Jilin made his mark during training in 2018, being named Special Team Scout of the Year. He had three races in 2019 and excelled on special teams in 2020, blocking a bet against Michigan.
In high school, Gillen sustained elbow and ankle injuries that required surgery, which made him consider a career path that would include orthopedics.
He said, “I’ve always been somewhat interested in medicine, but the first surgery in my first year in high school really sparked that interest. And obviously after that, the additions just confirmed that passion. I had a lot of amazing surgeons and doctors who helped me get back to what I love him, and I want to be that person for the other young athletes.
Gillin earned a bachelor’s degree in human physiology with a minor in chemistry in May, and is working in the medical industry program at the Carlson School of Management. He took the MCAT and will eventually apply to medical school. It is also the three-time All-Big Ten academic choice.
Flick joked that he will have four appointments with Jilin for knee and shoulder replacement surgeries in the future.
made his mark
Before he embarks on a medical career, Jelen has some football to play and a team to help drive. He’s the fourth in the running back Gophers and has two runs for 32 yards.
In his career, Gillen took a pass from quarterback Athan Kaliakmanis, found a touch away from the right tackle, slashed to the left, stomped high on his way through a potential attacker, and managed through Leathernics’ defense back and into the area.

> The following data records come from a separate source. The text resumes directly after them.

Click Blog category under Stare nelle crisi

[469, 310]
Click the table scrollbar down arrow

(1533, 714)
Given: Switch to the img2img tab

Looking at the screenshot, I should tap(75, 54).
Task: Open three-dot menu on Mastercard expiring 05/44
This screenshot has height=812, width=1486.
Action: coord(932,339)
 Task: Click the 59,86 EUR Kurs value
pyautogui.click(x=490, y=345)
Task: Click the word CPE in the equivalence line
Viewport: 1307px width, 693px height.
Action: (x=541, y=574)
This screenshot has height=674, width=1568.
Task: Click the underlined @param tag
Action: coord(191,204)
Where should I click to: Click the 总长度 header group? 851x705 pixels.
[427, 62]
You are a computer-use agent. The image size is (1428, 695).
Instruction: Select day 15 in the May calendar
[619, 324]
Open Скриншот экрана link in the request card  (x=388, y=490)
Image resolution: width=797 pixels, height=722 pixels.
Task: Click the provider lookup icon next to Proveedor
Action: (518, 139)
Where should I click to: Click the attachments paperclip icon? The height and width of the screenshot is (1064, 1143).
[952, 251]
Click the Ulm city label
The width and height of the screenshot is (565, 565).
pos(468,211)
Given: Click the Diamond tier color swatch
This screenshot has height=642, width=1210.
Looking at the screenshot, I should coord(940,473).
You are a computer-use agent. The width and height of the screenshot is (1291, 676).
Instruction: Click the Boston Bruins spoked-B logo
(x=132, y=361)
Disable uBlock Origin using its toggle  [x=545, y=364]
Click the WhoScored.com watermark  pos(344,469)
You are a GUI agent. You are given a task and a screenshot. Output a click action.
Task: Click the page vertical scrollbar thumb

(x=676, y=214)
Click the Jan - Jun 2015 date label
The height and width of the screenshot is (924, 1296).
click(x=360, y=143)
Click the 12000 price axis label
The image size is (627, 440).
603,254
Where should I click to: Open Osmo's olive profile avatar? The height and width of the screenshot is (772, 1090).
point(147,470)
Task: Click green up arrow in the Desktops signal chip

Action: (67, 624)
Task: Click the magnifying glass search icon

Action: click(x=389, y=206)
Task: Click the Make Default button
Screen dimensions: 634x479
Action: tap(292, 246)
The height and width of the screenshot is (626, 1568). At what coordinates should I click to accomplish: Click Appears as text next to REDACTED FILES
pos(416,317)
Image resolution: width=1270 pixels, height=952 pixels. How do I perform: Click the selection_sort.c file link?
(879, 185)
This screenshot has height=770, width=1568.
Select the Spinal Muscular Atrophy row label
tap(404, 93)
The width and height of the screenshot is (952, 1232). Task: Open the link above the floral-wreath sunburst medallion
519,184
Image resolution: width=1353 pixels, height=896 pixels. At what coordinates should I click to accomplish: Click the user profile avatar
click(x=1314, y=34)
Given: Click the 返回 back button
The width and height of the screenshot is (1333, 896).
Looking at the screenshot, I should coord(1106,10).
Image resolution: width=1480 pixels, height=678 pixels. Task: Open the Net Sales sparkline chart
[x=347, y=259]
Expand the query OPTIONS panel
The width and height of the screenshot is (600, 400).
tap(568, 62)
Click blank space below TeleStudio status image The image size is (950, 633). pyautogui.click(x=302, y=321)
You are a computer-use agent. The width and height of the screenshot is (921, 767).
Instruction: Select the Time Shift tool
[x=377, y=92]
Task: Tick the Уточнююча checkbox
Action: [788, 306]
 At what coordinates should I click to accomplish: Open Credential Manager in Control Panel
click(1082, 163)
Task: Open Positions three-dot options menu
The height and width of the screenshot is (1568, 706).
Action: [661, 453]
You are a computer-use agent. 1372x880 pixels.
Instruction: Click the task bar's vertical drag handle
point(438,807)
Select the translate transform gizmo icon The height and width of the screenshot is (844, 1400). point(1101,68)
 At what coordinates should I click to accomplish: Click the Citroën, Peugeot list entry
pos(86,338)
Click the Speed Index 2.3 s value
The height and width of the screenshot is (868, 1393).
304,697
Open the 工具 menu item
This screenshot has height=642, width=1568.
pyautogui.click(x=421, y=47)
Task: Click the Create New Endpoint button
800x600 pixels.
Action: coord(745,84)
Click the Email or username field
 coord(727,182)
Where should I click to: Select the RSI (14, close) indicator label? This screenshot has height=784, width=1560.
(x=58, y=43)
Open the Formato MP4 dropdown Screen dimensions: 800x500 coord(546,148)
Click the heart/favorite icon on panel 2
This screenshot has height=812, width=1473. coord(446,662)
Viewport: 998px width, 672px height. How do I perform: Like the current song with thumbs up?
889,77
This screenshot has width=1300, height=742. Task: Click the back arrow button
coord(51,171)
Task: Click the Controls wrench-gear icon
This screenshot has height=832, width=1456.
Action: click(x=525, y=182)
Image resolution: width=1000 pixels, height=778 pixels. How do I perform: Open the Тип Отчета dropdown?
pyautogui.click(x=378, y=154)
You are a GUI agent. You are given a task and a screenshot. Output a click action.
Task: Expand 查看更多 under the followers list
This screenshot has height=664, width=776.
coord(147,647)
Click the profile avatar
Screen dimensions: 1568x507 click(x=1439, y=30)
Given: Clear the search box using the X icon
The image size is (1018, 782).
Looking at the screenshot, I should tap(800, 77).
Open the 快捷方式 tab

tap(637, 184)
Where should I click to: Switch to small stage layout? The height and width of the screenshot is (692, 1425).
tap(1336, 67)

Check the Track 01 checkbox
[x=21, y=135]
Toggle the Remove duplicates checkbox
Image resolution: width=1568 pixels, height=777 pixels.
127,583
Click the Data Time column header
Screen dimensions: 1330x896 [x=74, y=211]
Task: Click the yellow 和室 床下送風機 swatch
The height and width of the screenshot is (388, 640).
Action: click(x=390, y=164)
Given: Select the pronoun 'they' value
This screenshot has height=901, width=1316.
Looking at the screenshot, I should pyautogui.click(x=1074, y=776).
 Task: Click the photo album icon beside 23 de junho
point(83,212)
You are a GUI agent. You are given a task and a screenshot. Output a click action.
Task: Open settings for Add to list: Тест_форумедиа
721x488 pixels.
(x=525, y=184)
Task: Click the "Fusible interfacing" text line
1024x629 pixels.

There was a big hole on the left side, and I was like, ‘Please cut,’ said Mike Brown Stevens, one of the wide receivers. Please cut. “She only had one person to beat. It was very exciting, just to see someone who beat so many.”
On Saturday against Colorado, Jilin won’t be the first defender off the bench and may not get a load, depending on how the game goes. His coach still knows his worth.
Flick said: “He is going to have more success in his life other than football. But he loves being on a team, he loves being around the players, he loves the culture. He is everything you want as a person on that football team.